⟨
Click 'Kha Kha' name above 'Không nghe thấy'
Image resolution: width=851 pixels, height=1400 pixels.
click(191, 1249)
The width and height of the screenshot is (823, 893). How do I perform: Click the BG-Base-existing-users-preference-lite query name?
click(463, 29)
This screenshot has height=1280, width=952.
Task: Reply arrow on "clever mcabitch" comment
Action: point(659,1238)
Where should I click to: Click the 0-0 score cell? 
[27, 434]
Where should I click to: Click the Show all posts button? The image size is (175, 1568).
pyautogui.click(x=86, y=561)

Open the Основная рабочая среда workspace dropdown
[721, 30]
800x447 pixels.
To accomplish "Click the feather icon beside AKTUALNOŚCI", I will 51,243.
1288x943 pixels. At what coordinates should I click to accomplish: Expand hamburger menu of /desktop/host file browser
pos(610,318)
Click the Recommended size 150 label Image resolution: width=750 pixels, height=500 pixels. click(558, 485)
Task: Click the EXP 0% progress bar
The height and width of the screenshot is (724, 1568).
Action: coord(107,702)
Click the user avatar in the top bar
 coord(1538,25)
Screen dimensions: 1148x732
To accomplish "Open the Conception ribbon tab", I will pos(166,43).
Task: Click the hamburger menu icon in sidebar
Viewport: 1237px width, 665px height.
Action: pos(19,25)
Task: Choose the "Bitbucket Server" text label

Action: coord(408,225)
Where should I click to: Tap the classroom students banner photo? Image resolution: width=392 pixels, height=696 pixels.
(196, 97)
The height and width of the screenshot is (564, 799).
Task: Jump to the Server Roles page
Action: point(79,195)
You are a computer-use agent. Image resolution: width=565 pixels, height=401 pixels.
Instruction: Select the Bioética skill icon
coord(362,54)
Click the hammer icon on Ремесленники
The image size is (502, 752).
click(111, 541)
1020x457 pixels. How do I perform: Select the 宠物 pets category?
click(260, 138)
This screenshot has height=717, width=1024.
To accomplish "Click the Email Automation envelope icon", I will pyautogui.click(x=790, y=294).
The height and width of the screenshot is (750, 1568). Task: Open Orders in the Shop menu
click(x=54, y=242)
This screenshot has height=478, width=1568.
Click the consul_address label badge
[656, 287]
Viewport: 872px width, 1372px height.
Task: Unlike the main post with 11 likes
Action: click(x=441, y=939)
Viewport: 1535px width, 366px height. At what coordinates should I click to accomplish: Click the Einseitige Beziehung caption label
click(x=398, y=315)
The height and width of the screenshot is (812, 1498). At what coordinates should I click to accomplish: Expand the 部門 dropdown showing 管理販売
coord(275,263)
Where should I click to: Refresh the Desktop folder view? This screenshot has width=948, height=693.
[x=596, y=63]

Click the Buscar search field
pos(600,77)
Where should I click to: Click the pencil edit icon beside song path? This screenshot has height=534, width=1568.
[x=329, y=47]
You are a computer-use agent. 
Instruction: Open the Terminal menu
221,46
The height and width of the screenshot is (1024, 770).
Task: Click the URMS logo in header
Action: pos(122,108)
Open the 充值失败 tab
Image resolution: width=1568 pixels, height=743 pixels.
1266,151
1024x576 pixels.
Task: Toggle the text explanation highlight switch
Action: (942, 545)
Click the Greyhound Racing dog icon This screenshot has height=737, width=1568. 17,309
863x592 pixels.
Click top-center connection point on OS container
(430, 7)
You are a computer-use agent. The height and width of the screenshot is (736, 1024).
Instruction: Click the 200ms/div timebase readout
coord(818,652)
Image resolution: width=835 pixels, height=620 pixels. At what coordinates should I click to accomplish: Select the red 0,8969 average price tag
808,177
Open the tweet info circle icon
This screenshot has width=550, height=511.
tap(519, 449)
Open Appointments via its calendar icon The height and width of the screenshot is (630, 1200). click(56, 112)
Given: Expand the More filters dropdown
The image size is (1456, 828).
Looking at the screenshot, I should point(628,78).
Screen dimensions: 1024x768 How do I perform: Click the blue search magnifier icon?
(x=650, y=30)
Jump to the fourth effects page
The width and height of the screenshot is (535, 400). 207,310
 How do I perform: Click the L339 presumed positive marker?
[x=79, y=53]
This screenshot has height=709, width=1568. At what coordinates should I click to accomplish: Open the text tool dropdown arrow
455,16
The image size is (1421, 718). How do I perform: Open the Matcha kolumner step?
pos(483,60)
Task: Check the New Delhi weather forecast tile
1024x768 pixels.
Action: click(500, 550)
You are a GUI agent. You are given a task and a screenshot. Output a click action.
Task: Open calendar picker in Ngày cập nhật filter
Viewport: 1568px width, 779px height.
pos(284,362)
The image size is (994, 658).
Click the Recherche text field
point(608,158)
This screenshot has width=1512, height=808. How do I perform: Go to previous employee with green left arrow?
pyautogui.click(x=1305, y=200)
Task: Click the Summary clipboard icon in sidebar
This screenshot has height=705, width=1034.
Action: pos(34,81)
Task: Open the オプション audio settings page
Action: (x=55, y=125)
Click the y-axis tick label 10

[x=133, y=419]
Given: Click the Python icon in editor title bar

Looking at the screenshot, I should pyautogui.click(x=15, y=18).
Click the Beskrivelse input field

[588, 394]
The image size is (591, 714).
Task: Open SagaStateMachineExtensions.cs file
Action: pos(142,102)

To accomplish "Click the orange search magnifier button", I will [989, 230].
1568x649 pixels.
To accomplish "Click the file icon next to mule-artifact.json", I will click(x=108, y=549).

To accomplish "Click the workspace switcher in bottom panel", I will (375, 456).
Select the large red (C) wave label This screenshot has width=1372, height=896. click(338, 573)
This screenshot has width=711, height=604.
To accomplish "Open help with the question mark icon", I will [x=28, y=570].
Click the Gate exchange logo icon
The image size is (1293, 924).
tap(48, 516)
⟩
§ Task description:
Every line of the material needs to be returned exactly.

§ Answer to this task:
Click 'Kha Kha' name above 'Không nghe thấy'
Image resolution: width=851 pixels, height=1400 pixels.
click(191, 1249)
The width and height of the screenshot is (823, 893). How do I perform: Click the BG-Base-existing-users-preference-lite query name?
click(463, 29)
This screenshot has height=1280, width=952.
Task: Reply arrow on "clever mcabitch" comment
Action: point(659,1238)
Where should I click to: Click the 0-0 score cell? 
[27, 434]
Where should I click to: Click the Show all posts button? The image size is (175, 1568).
pyautogui.click(x=86, y=561)

Open the Основная рабочая среда workspace dropdown
[721, 30]
800x447 pixels.
To accomplish "Click the feather icon beside AKTUALNOŚCI", I will 51,243.
1288x943 pixels. At what coordinates should I click to accomplish: Expand hamburger menu of /desktop/host file browser
pos(610,318)
Click the Recommended size 150 label Image resolution: width=750 pixels, height=500 pixels. click(558, 485)
Task: Click the EXP 0% progress bar
The height and width of the screenshot is (724, 1568).
Action: coord(107,702)
Click the user avatar in the top bar
 coord(1538,25)
Screen dimensions: 1148x732
To accomplish "Open the Conception ribbon tab", I will pos(166,43).
Task: Click the hamburger menu icon in sidebar
Viewport: 1237px width, 665px height.
Action: pos(19,25)
Task: Choose the "Bitbucket Server" text label

Action: coord(408,225)
Where should I click to: Tap the classroom students banner photo? Image resolution: width=392 pixels, height=696 pixels.
(196, 97)
The height and width of the screenshot is (564, 799).
Task: Jump to the Server Roles page
Action: point(79,195)
You are a computer-use agent. Image resolution: width=565 pixels, height=401 pixels.
Instruction: Select the Bioética skill icon
coord(362,54)
Click the hammer icon on Ремесленники
The image size is (502, 752).
click(111, 541)
1020x457 pixels. How do I perform: Select the 宠物 pets category?
click(260, 138)
This screenshot has height=717, width=1024.
To accomplish "Click the Email Automation envelope icon", I will pyautogui.click(x=790, y=294).
The height and width of the screenshot is (750, 1568). Task: Open Orders in the Shop menu
click(x=54, y=242)
This screenshot has height=478, width=1568.
Click the consul_address label badge
[656, 287]
Viewport: 872px width, 1372px height.
Task: Unlike the main post with 11 likes
Action: click(x=441, y=939)
Viewport: 1535px width, 366px height. At what coordinates should I click to accomplish: Click the Einseitige Beziehung caption label
click(x=398, y=315)
The height and width of the screenshot is (812, 1498). At what coordinates should I click to accomplish: Expand the 部門 dropdown showing 管理販売
coord(275,263)
Where should I click to: Refresh the Desktop folder view? This screenshot has width=948, height=693.
[x=596, y=63]

Click the Buscar search field
pos(600,77)
Where should I click to: Click the pencil edit icon beside song path? This screenshot has height=534, width=1568.
[x=329, y=47]
You are a computer-use agent. 
Instruction: Open the Terminal menu
221,46
The height and width of the screenshot is (1024, 770).
Task: Click the URMS logo in header
Action: pos(122,108)
Open the 充值失败 tab
Image resolution: width=1568 pixels, height=743 pixels.
1266,151
1024x576 pixels.
Task: Toggle the text explanation highlight switch
Action: (942, 545)
Click the Greyhound Racing dog icon This screenshot has height=737, width=1568. 17,309
863x592 pixels.
Click top-center connection point on OS container
(430, 7)
You are a computer-use agent. The height and width of the screenshot is (736, 1024).
Instruction: Click the 200ms/div timebase readout
coord(818,652)
Image resolution: width=835 pixels, height=620 pixels. At what coordinates should I click to accomplish: Select the red 0,8969 average price tag
808,177
Open the tweet info circle icon
This screenshot has width=550, height=511.
tap(519, 449)
Open Appointments via its calendar icon The height and width of the screenshot is (630, 1200). click(56, 112)
Given: Expand the More filters dropdown
The image size is (1456, 828).
Looking at the screenshot, I should point(628,78).
Screen dimensions: 1024x768 How do I perform: Click the blue search magnifier icon?
(x=650, y=30)
Jump to the fourth effects page
The width and height of the screenshot is (535, 400). 207,310
 How do I perform: Click the L339 presumed positive marker?
[x=79, y=53]
This screenshot has height=709, width=1568. At what coordinates should I click to accomplish: Open the text tool dropdown arrow
455,16
The image size is (1421, 718). How do I perform: Open the Matcha kolumner step?
pos(483,60)
Task: Check the New Delhi weather forecast tile
1024x768 pixels.
Action: click(500, 550)
You are a GUI agent. You are given a task and a screenshot. Output a click action.
Task: Open calendar picker in Ngày cập nhật filter
Viewport: 1568px width, 779px height.
pos(284,362)
The image size is (994, 658).
Click the Recherche text field
point(608,158)
This screenshot has width=1512, height=808. How do I perform: Go to previous employee with green left arrow?
pyautogui.click(x=1305, y=200)
Task: Click the Summary clipboard icon in sidebar
This screenshot has height=705, width=1034.
Action: pos(34,81)
Task: Open the オプション audio settings page
Action: (x=55, y=125)
Click the y-axis tick label 10

[x=133, y=419]
Given: Click the Python icon in editor title bar

Looking at the screenshot, I should pyautogui.click(x=15, y=18).
Click the Beskrivelse input field

[588, 394]
The image size is (591, 714).
Task: Open SagaStateMachineExtensions.cs file
Action: pos(142,102)

To accomplish "Click the orange search magnifier button", I will [989, 230].
1568x649 pixels.
To accomplish "Click the file icon next to mule-artifact.json", I will click(x=108, y=549).

To accomplish "Click the workspace switcher in bottom panel", I will (375, 456).
Select the large red (C) wave label This screenshot has width=1372, height=896. click(338, 573)
This screenshot has width=711, height=604.
To accomplish "Open help with the question mark icon", I will [x=28, y=570].
Click the Gate exchange logo icon
The image size is (1293, 924).
tap(48, 516)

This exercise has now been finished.